Bem na surdina, a Procuradoria-Geral do Estado (PGE) seguiu uma ordem do governador Beto Richa e foi ao 2.º Cartório de Registro de Imóveis de Foz do Iguaçu para registrar como de propriedade do estado do Paraná uma área de 1.008 hectares dentro do Parque Nacional do Iguaçu justamente a parte onde se situam as Cataratas do Iguaçu, declaradas pela Unesco Patrimônio Natural da Humanidade e recentemente incluídas entre as Sete Maravilhas do Mundo.
O registro em cartório se deu no dia 2 de fevereiro passado, mas só ontem, quase três meses depois, é que o governo federal ficou sabendo do fato graças a uma notícia publicada no jornal A Gazeta, de Foz do Iguaçu. O Parque Nacional do Iguaçu foi criado há 73 anos por decreto de Getulio Vargas e, desde então, é administrado pela União. Atualmente, o órgão responsável pela sua manutenção é o Instituto Chico Mendes, uma autarquia do Ministério do Meio Ambiente.
A estupefação que a notícia causou não tinha ainda sido superada até o fim da tarde de ontem. Dirigentes do instituto ainda procuravam entender os reais motivos que levaram o governo paranaense a, repentinamente, declarar-se legítimo dono da monumental cachoeira um local que atrai mais de um milhão de turistas por ano, número menor apenas do que o afluxo de estrangeiros ao Rio de Janeiro.
Segundo o diretor do Parque Nacional do Iguaçu, Jorge Pegoraro no cargo desde 2003 , a cobrança de ingressos gera arrecadação anual de R$ 16 milhões, que é recolhida para os cofres da União. Parte desse valor é revertido para a manutenção do próprio parque, cuja área totaliza 180 mil hectares, e o restante é aplicado em outros parques nacionais.
A história
A invocação do direito às Cataratas por parte do Paraná tem origem histórica. Tudo começou em 1916 quando Santos Dumont, em visita a Foz do Iguaçu, ficou maravilhado com o que viu e decidiu pedir ao então governador do estado, Afonso Camargo, que desapropriasse a área e a transformasse num parque aberto à visitação pública. Camargo aceitou a ideia imediatamente e mandou publicar o Decreto n.º 653 no Diário Oficial do estado. Ali era uma fazenda, pertencente ao uruguaio Jesus Val, que, inconformado, recorreu à Justiça. Em 1919, porém, por meio de um acordo amigável, o título de propriedade foi transferido ao estado e registrado num cartório de Curitiba.

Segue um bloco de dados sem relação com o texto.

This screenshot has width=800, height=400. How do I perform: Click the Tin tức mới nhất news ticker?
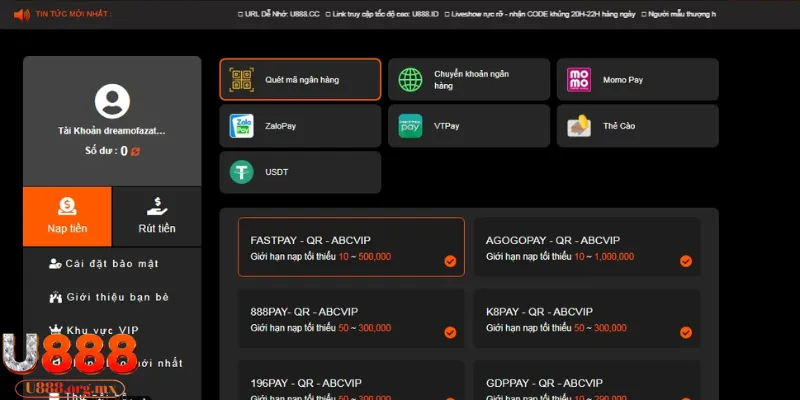pos(72,15)
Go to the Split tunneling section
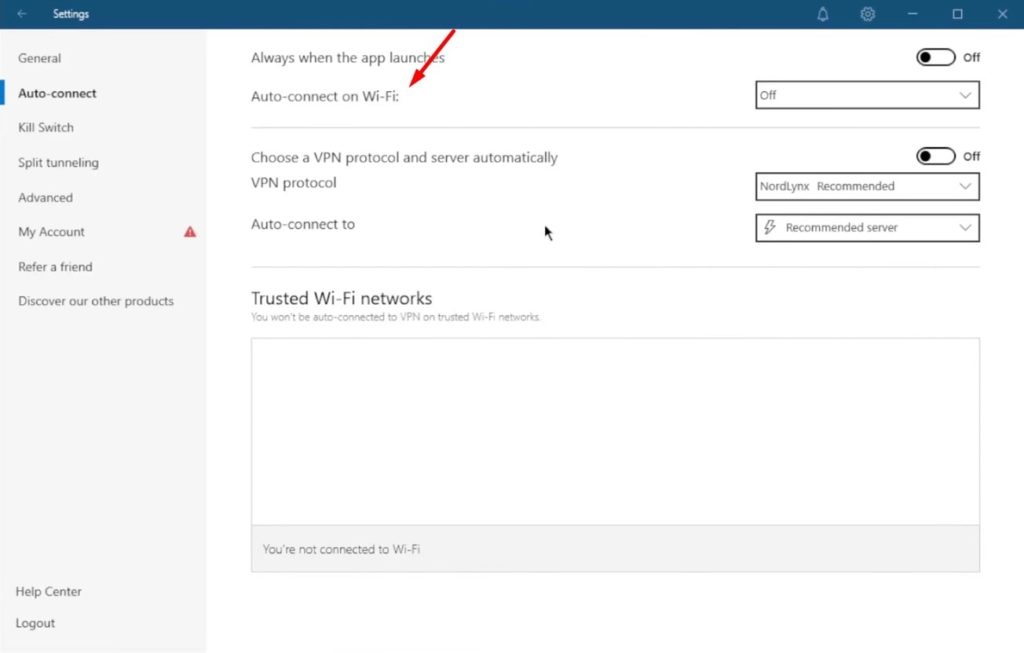Screen dimensions: 1024x653 point(59,162)
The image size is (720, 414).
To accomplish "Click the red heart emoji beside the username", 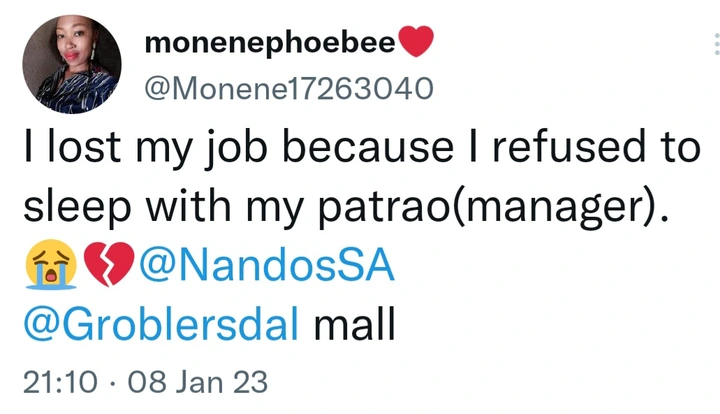I will point(416,43).
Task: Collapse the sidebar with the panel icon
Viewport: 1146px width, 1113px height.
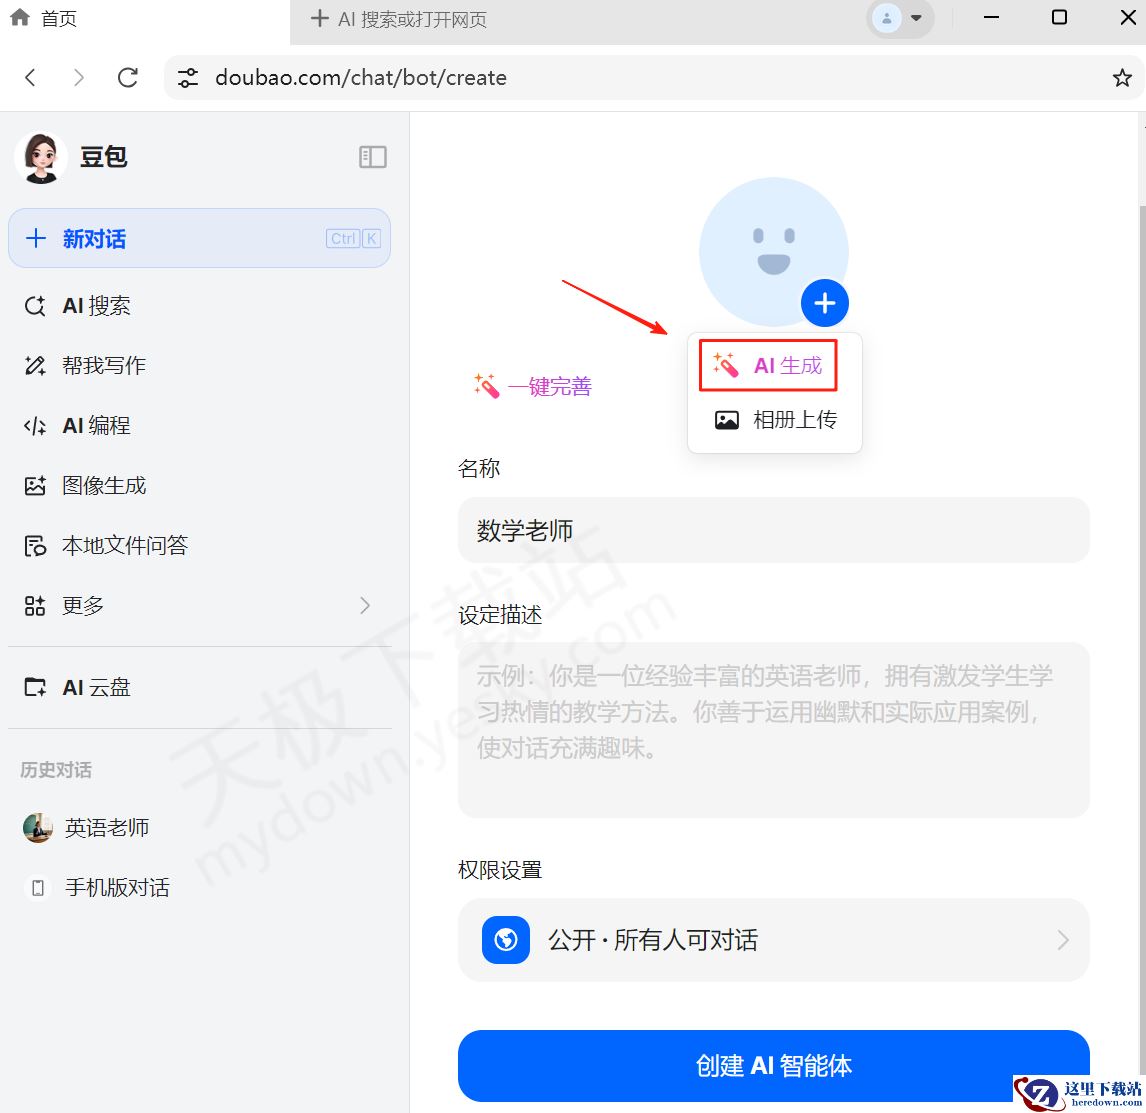Action: point(373,156)
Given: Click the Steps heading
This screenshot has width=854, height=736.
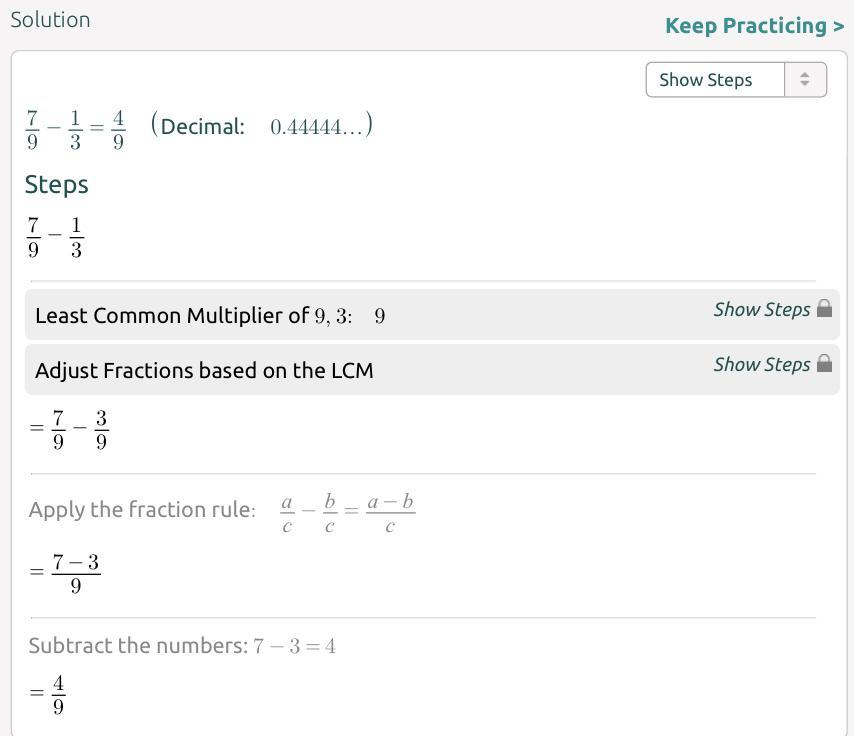Looking at the screenshot, I should coord(56,185).
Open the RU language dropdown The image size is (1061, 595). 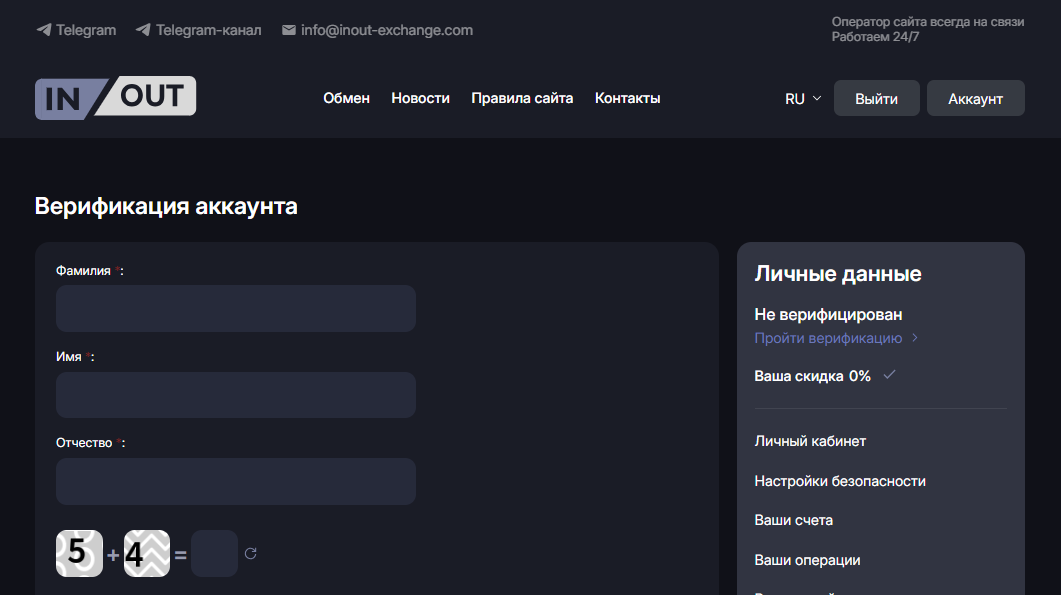coord(803,99)
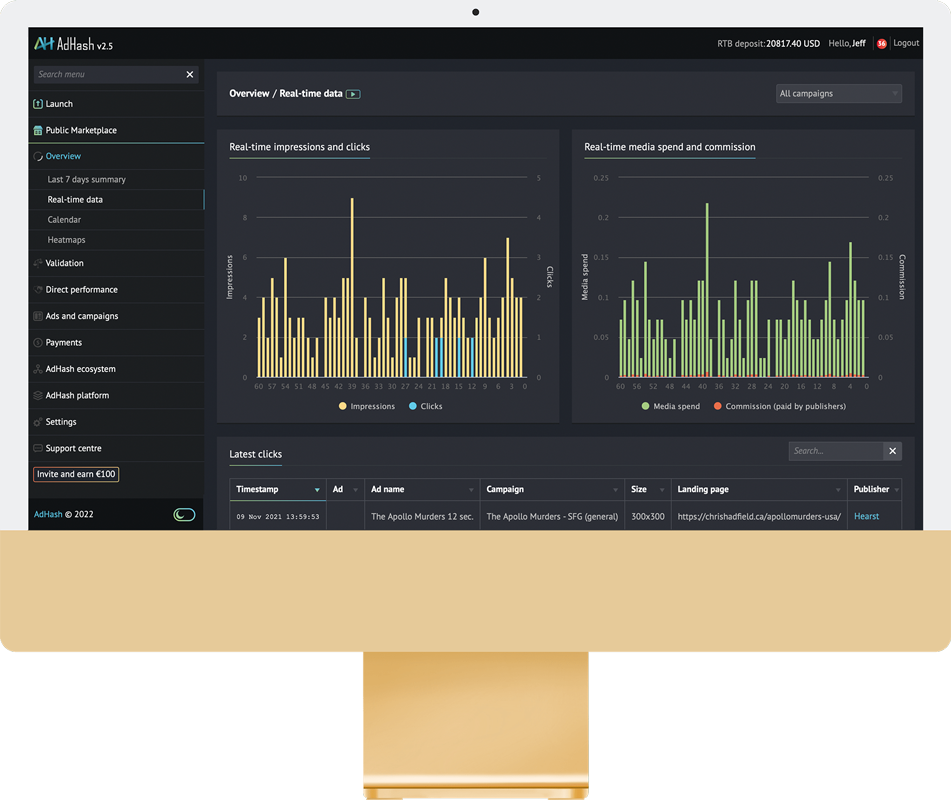Toggle the dark mode switch in sidebar footer
Viewport: 951px width, 800px height.
click(x=184, y=514)
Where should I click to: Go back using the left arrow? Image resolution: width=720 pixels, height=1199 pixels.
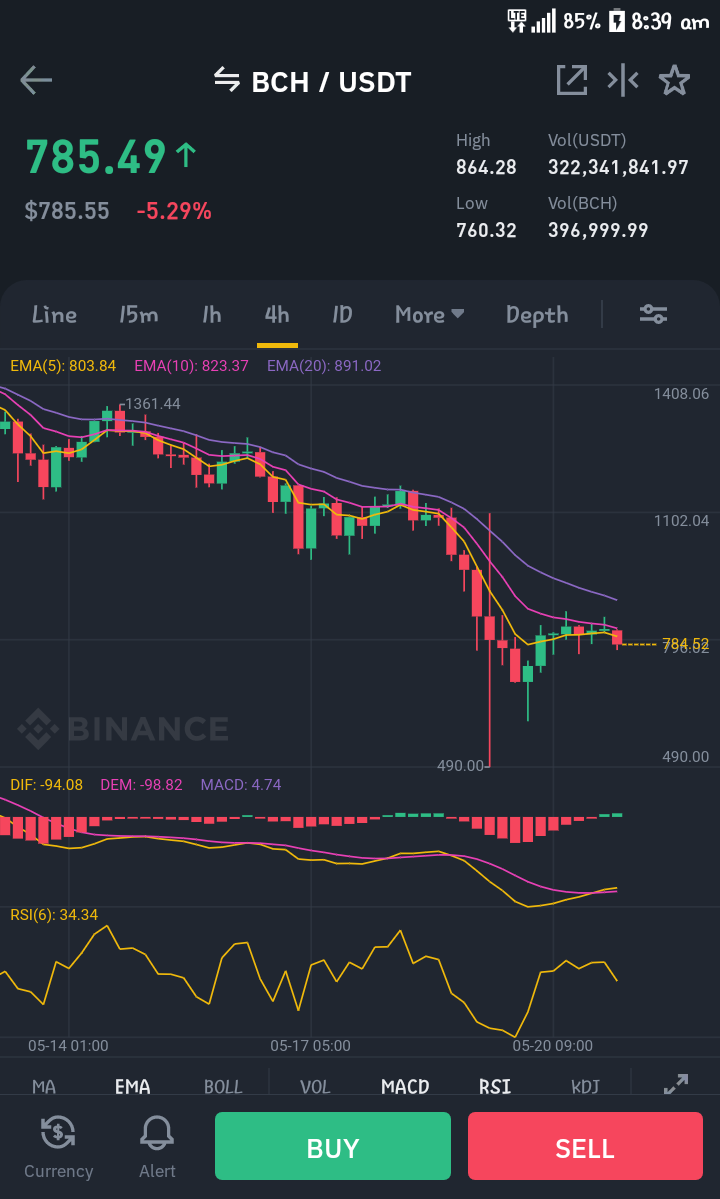point(36,80)
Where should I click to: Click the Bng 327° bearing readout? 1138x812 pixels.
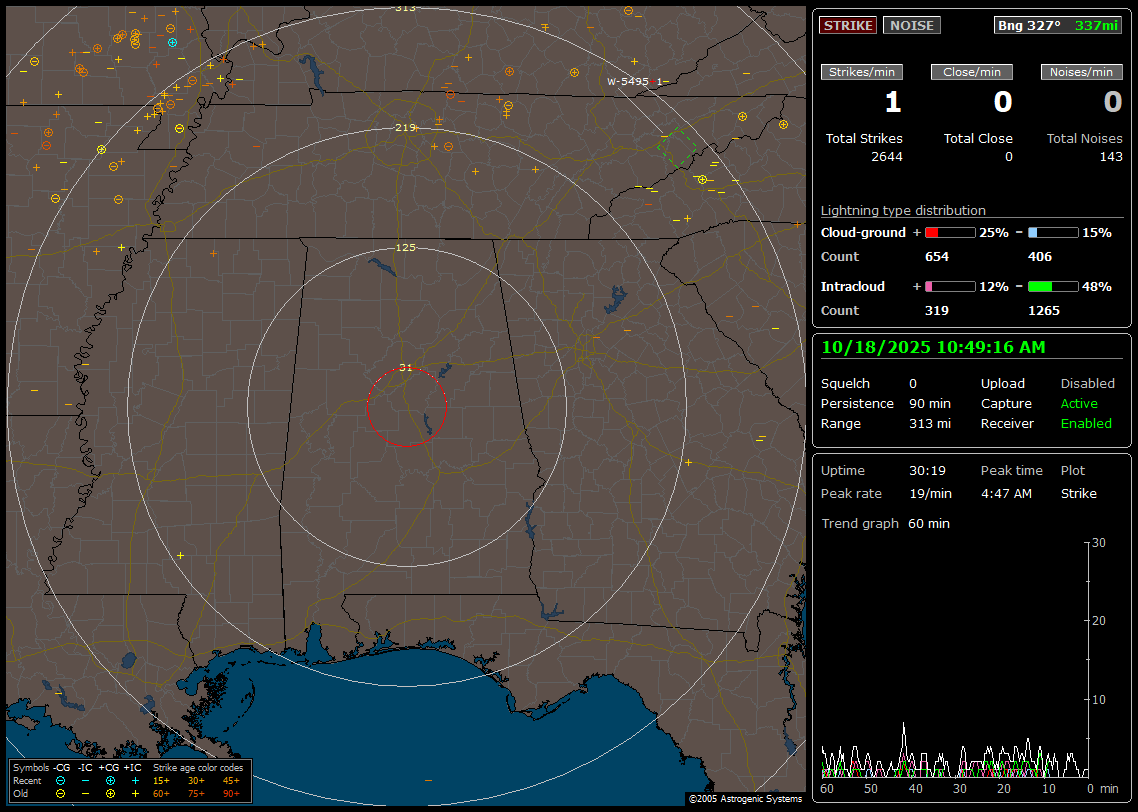pyautogui.click(x=1029, y=26)
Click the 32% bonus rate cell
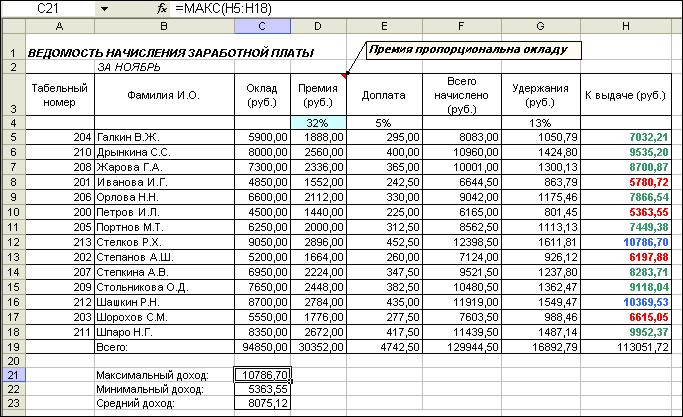The image size is (683, 417). click(318, 122)
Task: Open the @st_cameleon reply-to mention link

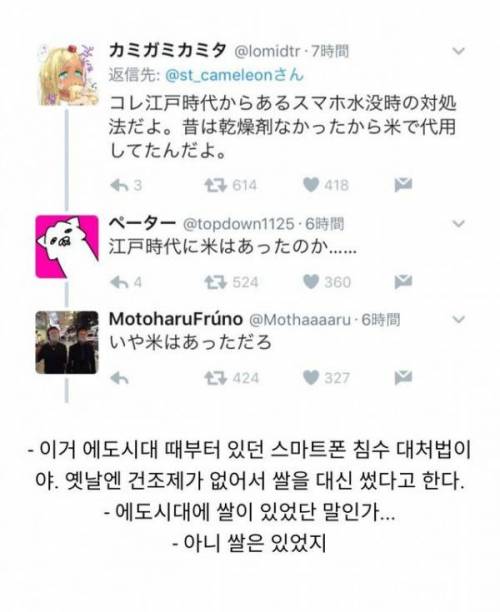Action: click(x=234, y=75)
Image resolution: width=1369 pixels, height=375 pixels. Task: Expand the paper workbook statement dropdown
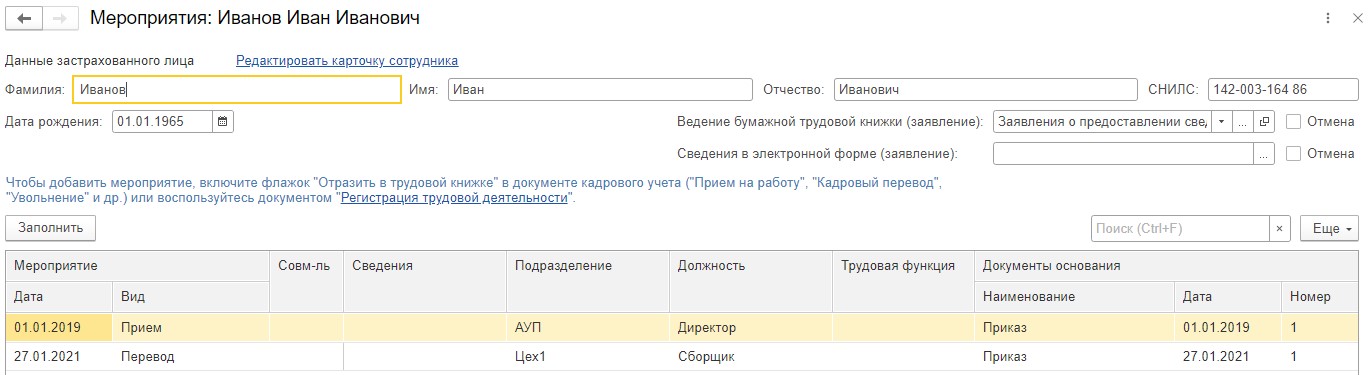[1222, 122]
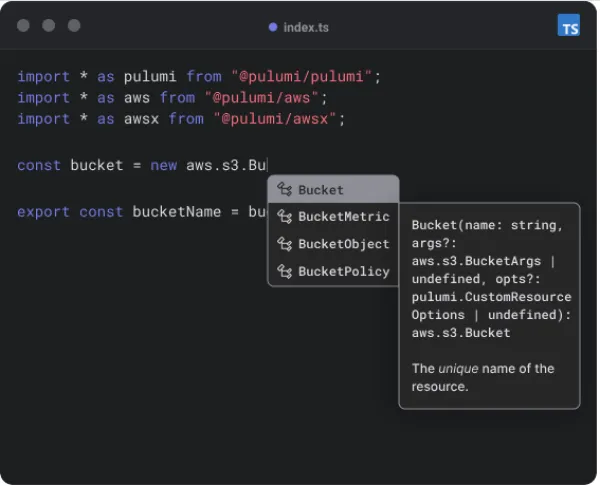Click the third gray window control dot

click(x=74, y=26)

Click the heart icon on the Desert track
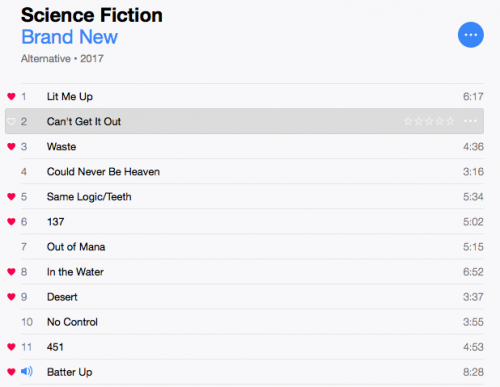pyautogui.click(x=11, y=297)
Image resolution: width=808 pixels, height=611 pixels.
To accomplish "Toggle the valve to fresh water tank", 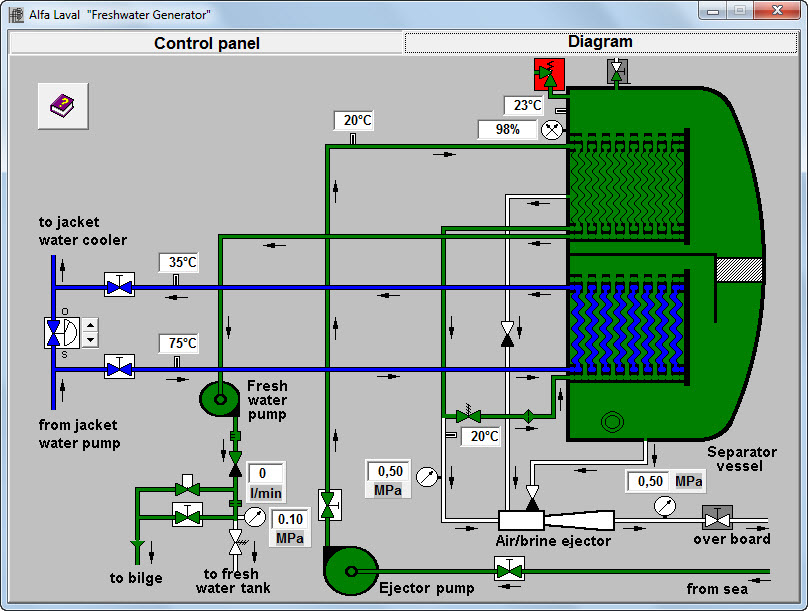I will (x=236, y=543).
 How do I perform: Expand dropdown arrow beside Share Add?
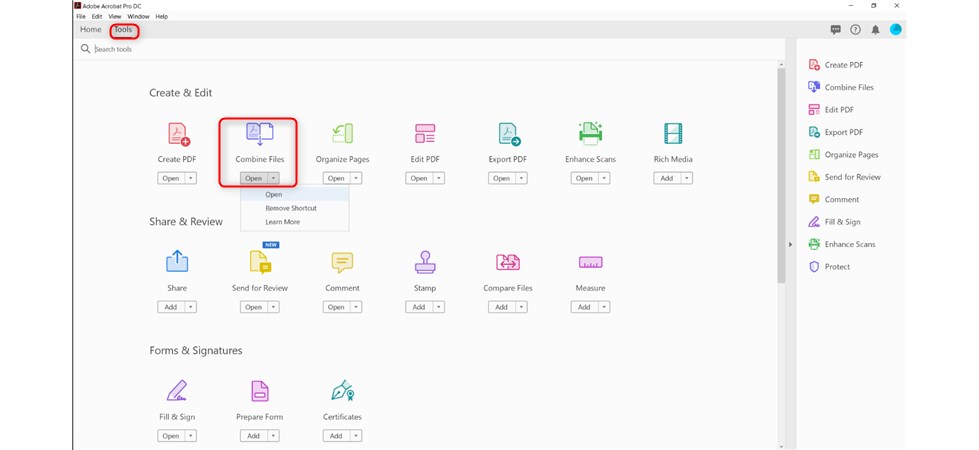tap(190, 307)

Entretanto, já no Estado Novo, em 1937, Getulio Vargas decretou a criação do Parque Nacional do Iguaçu. Em 1939, outro decreto de Vargas deixou claro que dele faziam parte as Cataratas. Em 1981, para que não houvesse dúvidas sobre quem mandava na área, o presidente João Figueiredo baixou outro ato estabelecendo os atuais limites do parque, neles incluídas as Cataratas e, logicamente, o Hotel Internacional das Cataratas, situado à sua margem direita, também pertencente à União, que o construiu.
Apesar de tais decretos presidenciais, nunca houve nenhum ato específico de transferência da pequena mas estratégica porção do parque para o domínio da União. Assim como não houve também, nesses 73 anos, nenhuma contestação por parte do estado contra o suposto esbulho que teria sofrido.
Por quê?
Por que o governo estadual decidiu agora mostrar que é dono do pedaço? O assessor especial de Beto Richa para assuntos fundiários, Hamilton Serighelli, explicou: "É um resgate histórico e agora o governador quer que tanto o estado como o povo do Paraná participem da gestão dessa área". Segundo ele, o estado sempre teve dificuldades de conversar com Brasília sobre o parque, mas "agora não, tudo vai mudar. A área não é parque nacional. Quem tem a posse da região é o estado, que nunca transferiu", destacou Serighelli.
A Secretaria do Patrimônio da União (SPU) não quis se manifestar oficialmente sobre a questão. Espera antes obter informações mais detalhadas sobre as pretensões do governo paranaense.
A pergunta que permanece é: por que o governo estadual decidiu, de uma hora para outra e sem consulta ou negociações prévias, não deixar dúvidas cartoriais de que é dono do local? Ambientalistas têm outra pergunta: por que o estado não gasta sua energia cuidando melhor dos parques estaduais, como o de Vila Velha, que só no ano passado teve 160 hectares destruídos por queimadas?